Plasma-based weapons utilize a stream or bolt of plasma, an excited state of matter, to cause damage to the intended target. Plasma torches are used already to cut metal, and these could potentially be weaponized. There is a theory that the phenomenon known as ball lightning may be a type of plasma, which could be mimicked to produce a kind of guided energy missile. This idea was adopted by the Shiva Star project, which attempted to create a defense network to shoot down enemy missiles with plasma projectiles (Turchi, 1973). Again, power constraints are the main issue as well as the practicality of such a device when compared with more conventional weapons.

And so the future of the death ray is uncertain at best. Although the technology is feasible, and in some cases readily available, these devices have yet to materialize on the battlefield. The power constraints of these weapons as well as their highly intricate and bulky designs make them wholly impractical in combat situations. In any case, none of these theoretical weapons have been predicted to match up to the sheer destructive force prophesied by the likes of Tesla. When compared with conventional weapons, the benefits of a directed energy weapon seem slight. Yet there still lingers a fascination with the death ray, perhaps bordering on the romantic. The almost pseudoscientific nature of these weapons will assure their persistence in the fictional world, if not the real one.

Works Cited

CBS News. "The Pentagon's Ray Gun." Jun. 1, 2008.

FAS. Federation of American Scientists. "Neutral Particle Beam (NPB)." 2005.

NYT. New York Times. "Denies British Invented 'Death Ray'—E.R. Scott Asserts He and Other Americans Preceded Grindell-Matthews." Sep. 5, 1924.

Ibid. "Council Seeking Death-Ray and Greaseless Bearing for Armed Forces." Nov. 3, 1957.

Ibid. "Beam to Kill Army at 200 Miles, Tesla's Claim on 78th Birthday." Jul. 11, 1934.
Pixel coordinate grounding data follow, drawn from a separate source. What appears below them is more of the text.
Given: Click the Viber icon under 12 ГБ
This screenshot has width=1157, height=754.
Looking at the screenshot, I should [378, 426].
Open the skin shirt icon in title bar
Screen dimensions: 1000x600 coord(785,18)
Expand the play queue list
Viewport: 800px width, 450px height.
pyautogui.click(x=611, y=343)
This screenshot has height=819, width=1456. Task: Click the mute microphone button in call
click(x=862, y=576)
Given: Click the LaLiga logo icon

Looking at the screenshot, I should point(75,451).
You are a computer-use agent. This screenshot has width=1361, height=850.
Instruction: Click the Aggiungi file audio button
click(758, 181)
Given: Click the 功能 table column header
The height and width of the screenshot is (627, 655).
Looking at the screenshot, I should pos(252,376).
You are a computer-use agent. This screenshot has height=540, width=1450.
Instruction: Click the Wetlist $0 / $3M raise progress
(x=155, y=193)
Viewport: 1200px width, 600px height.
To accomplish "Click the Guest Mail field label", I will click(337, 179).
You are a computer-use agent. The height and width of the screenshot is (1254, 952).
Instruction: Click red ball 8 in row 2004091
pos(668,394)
Popular Science. "Inventor Hides Secret of Death-Ray." Feb. 1940.

Tesla, N. "A Machine to End War," in The Anti-Gravity Handbook, 2003, pp. 81-86, 1937.

Time. "Archimedes' Weapon." Nov. 26, 1973.

Ibid. "Grindell-Matthews." Aug. 25, 1924.

Ibid. "Welder at Work." Aug. 10, 1936.

Turchi, P. "Generation of High-Energy Plasmas by Electromagnetic Implosion," in Journal of Applied Physics, vol. 44., 1937.

Wesley, J. A Compendium of Natural Philosophy, Chapter XII, Burning Glasses, 1810.




Benjamin Wakefield spends most of his time writing stories and articles that many magazines refuse to publish, in spite of their obvious brilliance. He has been alive for almost a quarter of a century, but has yet to receive the recognition he feels he deserves.